Thursday, February 26, 2009  


Wild rice isn't really rice, as it turns out. (Already I'm thinking of that old Peter Cook routine: "And I'll tell you another interesting fact: the whale is not really a fish at all! It's an insect.") Not only is wild rice not rice, it's apparently not especially wild, either, considering that I am able to find it in the bulk-foods aisle.

Unlike true rice (genus Oryza), wild rice is of the genus Zizania. The species usually sold as wild rice is Zizania palustris, which is native to the Great Lakes region. The plant grows in shallow rivers, with most of the plant submerged, and American Indians used to gather it by paddling around in canoes and using a stick to whack the grains into the boat. (I don't think the stuff I bought was harvested in that way, though.)

I bought wild rice with the idea in mind that wild rice is nutritionally far superior to true rice, and far less glycemic. Actually, I found from subsequent research that the difference is not nearly so great as I had imagined. Wild rice has significantly more protein than true rice, but otherwise it's not so different. It certainly tastes better than true rice, so I'm not sorry to have tried it. But I might have had too much of it -- if my fasting result is elevated tomorrow, I'll know be more careful with the stuff in the future.


The current weather forecast for Sunday (marathon day) shows a chance of rain. Specifically, a 90% chance of rain.

Well, okay, I can handle that if I have to, even though I'd much rather not have to. Looking on the bright side, if the weather is wet during the race, I will have less of a problem with dehydration than I did last year, when the weather was sunny, dry, and windy.

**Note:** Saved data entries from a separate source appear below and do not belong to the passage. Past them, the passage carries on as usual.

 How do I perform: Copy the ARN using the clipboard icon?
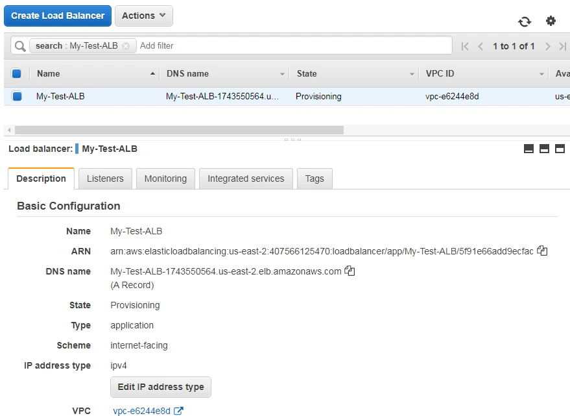click(x=542, y=251)
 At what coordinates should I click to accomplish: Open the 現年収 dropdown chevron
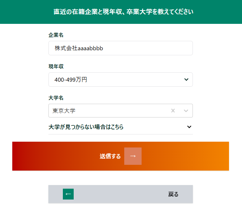tap(186, 80)
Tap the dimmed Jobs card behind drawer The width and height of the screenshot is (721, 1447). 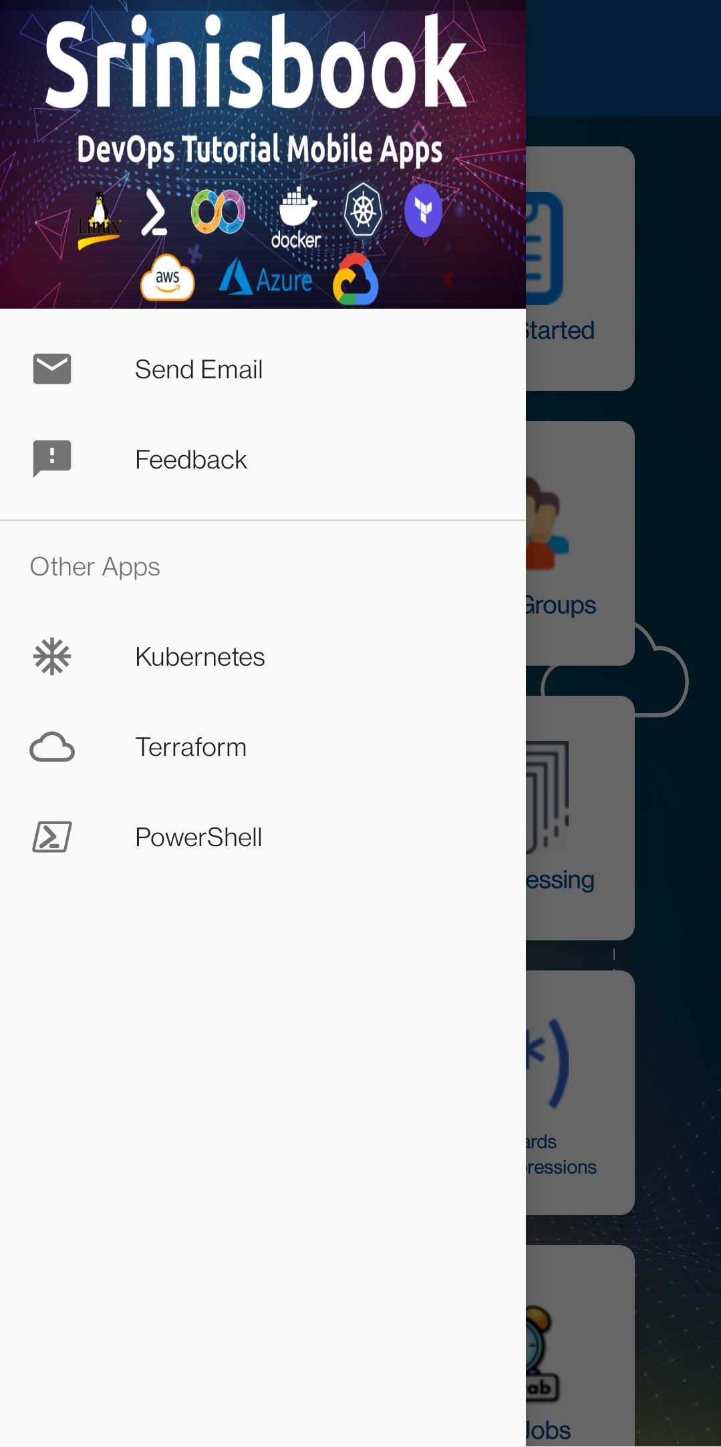pyautogui.click(x=580, y=1345)
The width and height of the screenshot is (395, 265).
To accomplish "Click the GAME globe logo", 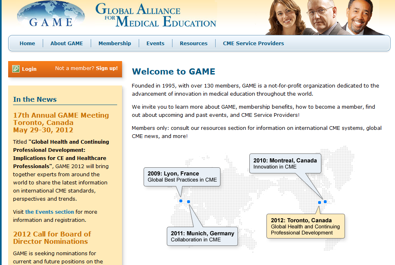I will (x=51, y=15).
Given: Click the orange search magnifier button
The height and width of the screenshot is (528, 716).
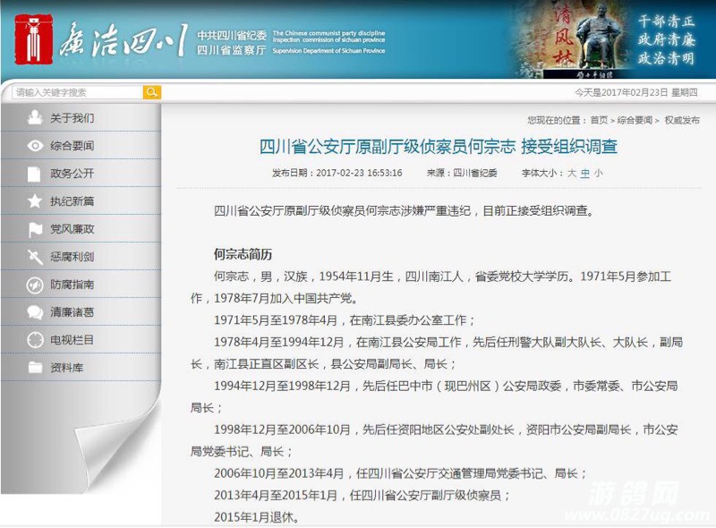Looking at the screenshot, I should [152, 92].
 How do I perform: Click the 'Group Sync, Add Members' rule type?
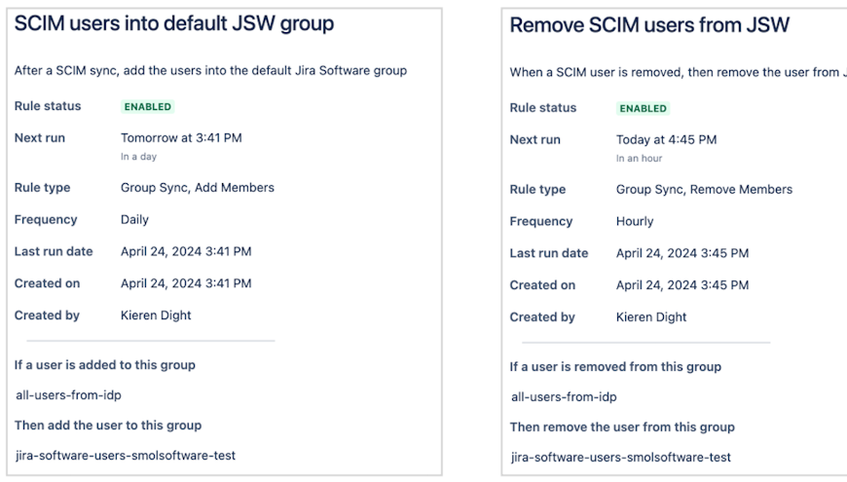click(x=198, y=187)
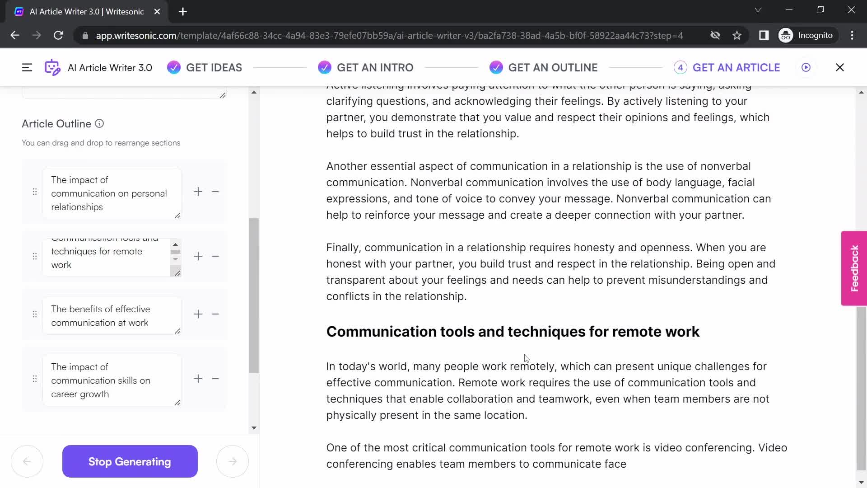Click the GET AN INTRO step icon
This screenshot has width=867, height=488.
tap(325, 67)
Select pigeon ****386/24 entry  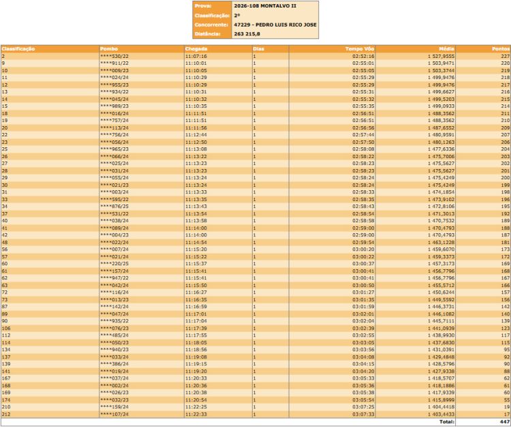(x=114, y=365)
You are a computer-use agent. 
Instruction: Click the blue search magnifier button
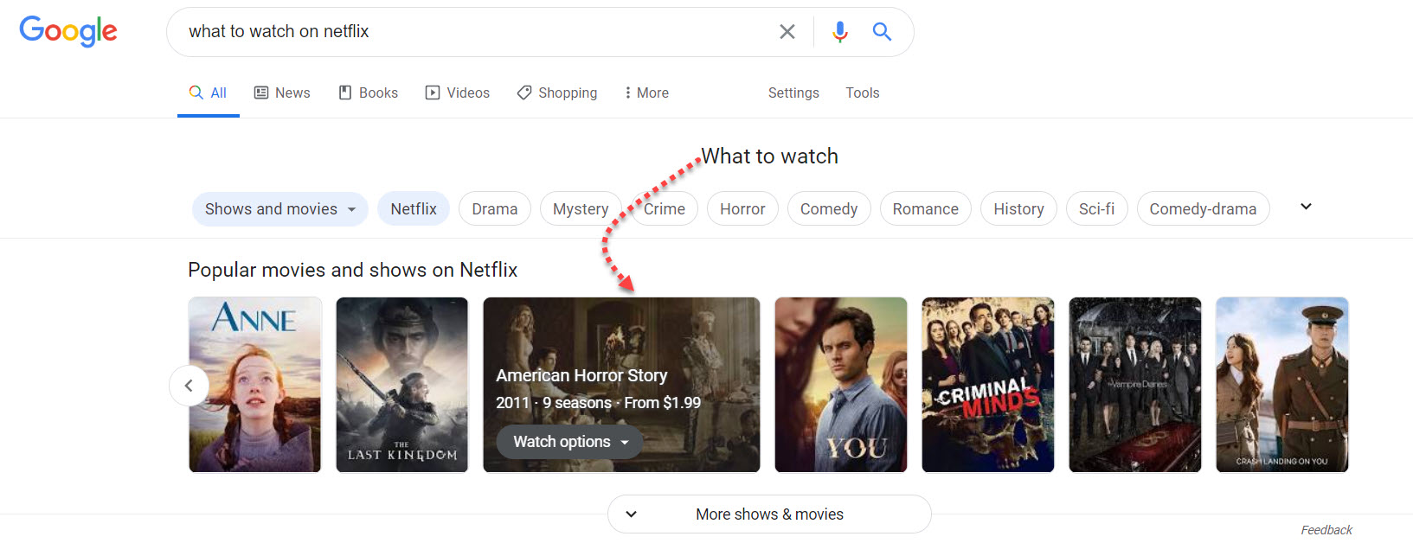[882, 32]
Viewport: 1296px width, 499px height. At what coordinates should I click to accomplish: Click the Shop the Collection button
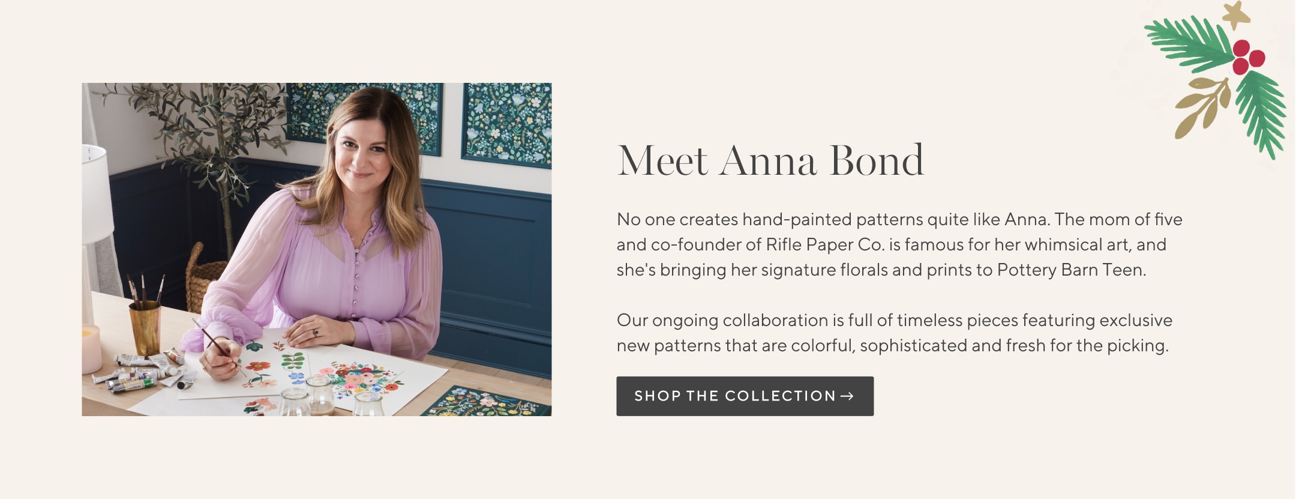click(745, 396)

What I'll miss is the beautiful sight of the rising sun gradually lighting up the hills and vineyards of the Napa Valley just south of Calistoga. Maybe the valley will look beautiful in its own way under wet gray skies, but it would have been nice to have the kind of weather and scenery that this marathon more often provides -- as it did last year:

I'm taking no chances with injuring myself before the race, so I did my exercise in the gym today, even though it was sunny and it would have been nice to run outside. The training schedule calls for me to rest both Friday and Saturday, but I never take two days off exercise in a row, so I'll do another gym workout tomorrow. I'll rest on Saturday, and spend the time getting some rain gear together for Sunday...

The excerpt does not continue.